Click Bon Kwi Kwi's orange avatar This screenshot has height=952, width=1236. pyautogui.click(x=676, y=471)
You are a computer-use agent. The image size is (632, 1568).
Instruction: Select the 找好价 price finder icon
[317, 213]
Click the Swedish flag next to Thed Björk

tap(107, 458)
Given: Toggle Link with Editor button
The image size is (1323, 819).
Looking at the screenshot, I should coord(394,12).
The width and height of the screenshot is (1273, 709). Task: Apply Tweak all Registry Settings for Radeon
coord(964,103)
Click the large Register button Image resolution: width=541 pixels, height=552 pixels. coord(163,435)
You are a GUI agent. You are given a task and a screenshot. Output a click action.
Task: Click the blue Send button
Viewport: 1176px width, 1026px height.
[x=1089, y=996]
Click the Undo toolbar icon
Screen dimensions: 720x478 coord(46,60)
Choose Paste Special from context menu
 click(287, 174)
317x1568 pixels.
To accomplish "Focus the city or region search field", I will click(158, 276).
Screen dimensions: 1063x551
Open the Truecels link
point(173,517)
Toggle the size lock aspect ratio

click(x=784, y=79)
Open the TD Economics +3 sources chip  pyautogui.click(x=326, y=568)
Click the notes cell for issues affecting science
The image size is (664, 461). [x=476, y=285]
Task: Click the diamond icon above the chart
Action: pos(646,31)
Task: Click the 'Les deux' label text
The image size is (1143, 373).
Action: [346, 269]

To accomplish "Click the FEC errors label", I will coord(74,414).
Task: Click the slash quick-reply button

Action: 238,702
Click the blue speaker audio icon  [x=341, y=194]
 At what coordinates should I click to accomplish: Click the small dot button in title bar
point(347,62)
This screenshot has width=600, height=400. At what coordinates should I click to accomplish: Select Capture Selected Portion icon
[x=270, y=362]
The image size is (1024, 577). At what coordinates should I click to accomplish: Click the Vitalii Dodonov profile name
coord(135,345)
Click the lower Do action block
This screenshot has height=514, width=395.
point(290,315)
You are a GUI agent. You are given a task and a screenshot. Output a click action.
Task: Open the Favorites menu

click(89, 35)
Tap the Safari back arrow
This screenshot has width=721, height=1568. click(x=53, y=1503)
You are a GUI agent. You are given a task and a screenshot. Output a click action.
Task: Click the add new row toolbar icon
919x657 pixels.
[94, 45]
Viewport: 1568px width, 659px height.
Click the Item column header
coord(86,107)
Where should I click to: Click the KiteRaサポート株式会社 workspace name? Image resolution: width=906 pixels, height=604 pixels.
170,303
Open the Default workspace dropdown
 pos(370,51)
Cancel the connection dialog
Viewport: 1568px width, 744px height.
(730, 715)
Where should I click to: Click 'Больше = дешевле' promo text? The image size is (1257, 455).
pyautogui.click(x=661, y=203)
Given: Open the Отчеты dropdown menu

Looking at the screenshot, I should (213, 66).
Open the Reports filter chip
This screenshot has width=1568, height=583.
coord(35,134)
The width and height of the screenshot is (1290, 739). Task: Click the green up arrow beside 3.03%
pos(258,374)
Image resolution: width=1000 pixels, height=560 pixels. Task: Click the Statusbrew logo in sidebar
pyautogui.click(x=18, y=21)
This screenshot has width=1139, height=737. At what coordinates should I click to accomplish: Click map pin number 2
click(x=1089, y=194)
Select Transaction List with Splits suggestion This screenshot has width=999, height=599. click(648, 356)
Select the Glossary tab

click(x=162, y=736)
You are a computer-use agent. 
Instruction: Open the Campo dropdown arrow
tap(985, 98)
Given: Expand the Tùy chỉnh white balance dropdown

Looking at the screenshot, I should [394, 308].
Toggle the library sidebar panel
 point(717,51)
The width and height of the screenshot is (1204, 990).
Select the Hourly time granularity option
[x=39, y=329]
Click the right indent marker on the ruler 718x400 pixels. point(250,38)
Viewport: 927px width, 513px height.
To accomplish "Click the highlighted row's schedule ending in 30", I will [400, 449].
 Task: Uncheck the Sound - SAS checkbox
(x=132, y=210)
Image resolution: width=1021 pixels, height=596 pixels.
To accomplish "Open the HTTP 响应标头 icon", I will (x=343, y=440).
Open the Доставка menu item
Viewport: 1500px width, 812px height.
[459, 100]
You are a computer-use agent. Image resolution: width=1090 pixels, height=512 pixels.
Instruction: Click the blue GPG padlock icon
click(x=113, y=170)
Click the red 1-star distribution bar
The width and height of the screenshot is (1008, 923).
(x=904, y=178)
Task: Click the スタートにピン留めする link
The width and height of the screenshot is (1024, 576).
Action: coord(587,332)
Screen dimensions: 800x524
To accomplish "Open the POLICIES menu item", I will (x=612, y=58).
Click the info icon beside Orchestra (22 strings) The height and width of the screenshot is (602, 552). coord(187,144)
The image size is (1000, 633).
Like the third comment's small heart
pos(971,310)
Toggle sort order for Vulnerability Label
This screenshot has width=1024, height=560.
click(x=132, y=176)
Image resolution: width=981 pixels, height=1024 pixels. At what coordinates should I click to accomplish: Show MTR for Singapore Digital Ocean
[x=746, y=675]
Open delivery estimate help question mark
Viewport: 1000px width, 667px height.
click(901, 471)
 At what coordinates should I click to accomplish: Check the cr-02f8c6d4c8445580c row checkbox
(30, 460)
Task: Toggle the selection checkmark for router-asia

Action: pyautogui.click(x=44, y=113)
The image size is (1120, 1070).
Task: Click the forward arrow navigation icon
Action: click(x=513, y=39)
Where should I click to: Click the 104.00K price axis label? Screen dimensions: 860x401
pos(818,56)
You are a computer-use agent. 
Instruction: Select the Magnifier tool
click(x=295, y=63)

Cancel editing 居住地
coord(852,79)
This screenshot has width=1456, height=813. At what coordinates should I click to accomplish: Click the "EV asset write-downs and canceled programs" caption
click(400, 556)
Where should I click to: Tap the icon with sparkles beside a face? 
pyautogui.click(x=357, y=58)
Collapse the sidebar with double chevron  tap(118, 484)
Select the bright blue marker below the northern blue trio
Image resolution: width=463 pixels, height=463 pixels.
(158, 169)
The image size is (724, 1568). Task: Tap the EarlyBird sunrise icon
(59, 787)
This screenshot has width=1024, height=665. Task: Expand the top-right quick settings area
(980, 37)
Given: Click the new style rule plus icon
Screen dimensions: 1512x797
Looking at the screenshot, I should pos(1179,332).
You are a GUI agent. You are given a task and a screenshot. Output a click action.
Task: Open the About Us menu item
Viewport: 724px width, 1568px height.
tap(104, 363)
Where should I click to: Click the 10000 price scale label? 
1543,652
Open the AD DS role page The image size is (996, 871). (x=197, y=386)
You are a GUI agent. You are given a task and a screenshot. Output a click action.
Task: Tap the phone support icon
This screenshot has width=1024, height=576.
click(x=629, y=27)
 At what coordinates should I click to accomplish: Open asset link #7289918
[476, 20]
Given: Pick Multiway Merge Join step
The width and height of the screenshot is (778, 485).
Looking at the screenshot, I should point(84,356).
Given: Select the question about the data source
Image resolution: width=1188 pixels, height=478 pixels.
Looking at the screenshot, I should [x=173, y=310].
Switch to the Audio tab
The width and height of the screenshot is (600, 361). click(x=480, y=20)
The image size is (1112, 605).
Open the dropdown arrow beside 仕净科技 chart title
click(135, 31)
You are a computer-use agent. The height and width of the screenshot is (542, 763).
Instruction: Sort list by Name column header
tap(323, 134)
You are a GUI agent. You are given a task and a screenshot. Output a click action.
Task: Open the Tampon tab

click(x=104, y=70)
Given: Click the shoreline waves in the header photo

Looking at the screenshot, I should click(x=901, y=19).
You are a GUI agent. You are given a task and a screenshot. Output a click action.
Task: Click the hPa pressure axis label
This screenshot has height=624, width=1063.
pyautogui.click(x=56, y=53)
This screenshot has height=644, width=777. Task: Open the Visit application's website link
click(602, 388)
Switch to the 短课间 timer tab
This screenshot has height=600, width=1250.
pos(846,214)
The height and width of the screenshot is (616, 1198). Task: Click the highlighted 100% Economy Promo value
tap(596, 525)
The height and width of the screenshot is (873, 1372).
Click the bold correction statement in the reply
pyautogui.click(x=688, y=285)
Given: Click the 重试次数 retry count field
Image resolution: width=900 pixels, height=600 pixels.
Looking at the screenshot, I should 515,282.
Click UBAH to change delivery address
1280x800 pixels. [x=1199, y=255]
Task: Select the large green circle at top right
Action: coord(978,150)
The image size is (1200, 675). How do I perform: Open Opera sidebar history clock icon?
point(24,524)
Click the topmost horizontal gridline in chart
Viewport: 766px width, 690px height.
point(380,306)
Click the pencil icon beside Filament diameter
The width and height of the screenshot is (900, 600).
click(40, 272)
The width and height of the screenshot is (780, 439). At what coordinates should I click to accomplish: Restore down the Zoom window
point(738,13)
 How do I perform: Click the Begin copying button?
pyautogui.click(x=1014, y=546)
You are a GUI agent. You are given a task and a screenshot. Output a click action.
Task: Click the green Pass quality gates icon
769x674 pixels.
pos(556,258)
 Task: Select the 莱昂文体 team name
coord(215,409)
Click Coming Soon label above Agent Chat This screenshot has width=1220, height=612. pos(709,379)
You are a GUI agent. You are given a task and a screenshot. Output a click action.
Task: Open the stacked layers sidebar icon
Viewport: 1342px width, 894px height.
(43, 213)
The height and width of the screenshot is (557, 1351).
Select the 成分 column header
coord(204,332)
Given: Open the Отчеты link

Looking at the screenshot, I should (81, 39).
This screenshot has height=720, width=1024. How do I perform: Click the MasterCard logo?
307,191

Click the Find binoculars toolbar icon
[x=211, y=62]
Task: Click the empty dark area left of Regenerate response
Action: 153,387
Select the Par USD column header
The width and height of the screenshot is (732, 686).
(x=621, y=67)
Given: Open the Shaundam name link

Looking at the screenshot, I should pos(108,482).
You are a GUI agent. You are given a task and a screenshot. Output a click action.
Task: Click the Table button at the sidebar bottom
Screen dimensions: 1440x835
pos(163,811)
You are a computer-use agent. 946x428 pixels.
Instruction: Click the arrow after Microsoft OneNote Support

PROMPT>
Which lines in the records above contain the string "marker"? Copy them.

SOLUTION TO THE EXERCISE>
Click the right indent marker on the ruler 718x400 pixels. point(250,38)
Select the bright blue marker below the northern blue trio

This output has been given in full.